对于Polybrene 可施加的细胞：准备*培养基和 Polybrene混合物，Polybrene 终浓度为摸索得到的zui适终浓度。移去培养基并添加 0.5 ml Polybrene/培养基混合物于每孔中（适用于24 孔板，其他孔板请相应调整体）。

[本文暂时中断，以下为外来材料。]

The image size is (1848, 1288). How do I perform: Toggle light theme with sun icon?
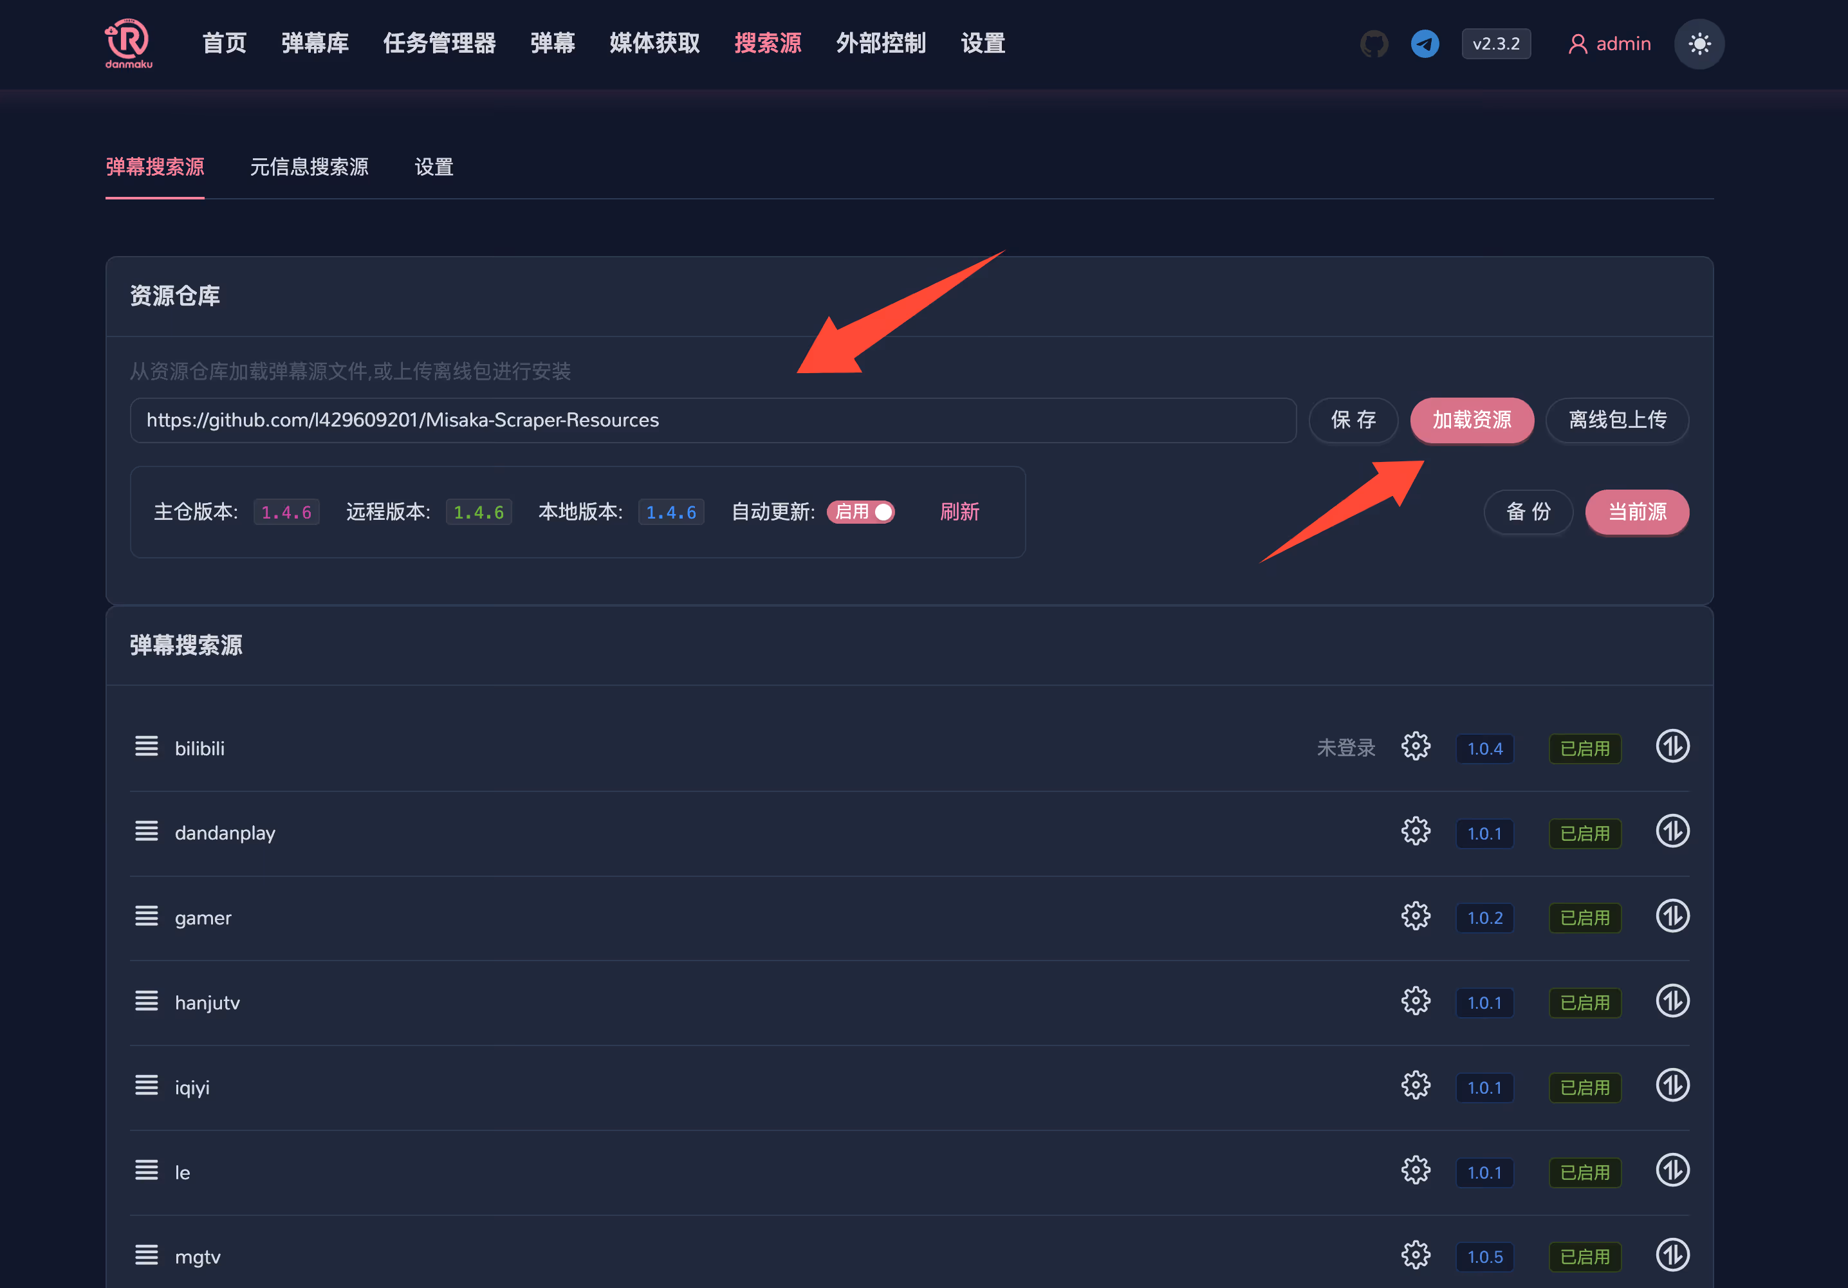(x=1698, y=43)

对于不适用 Polybrene 的细胞，以上步骤省略，直接进入下面步骤：
感染前，从冰箱取出并在 37℃水浴中快速融化病毒，吸去细胞原有培养基，将病毒原液加入细胞中，轻轻8字混匀。感染后第二天（约12小时），吸去含病毒的培养液，换上新鲜的*培养液，继续37℃培养。感染后48小时，对于带 GFP报告基因的病毒，可通过荧光显微镜观测GFP表达效率，对于携带 Puromycin抗性基因的病毒，换上含适当浓度的 Puromycin 的新鲜*培养液，筛选稳定转导的细胞株。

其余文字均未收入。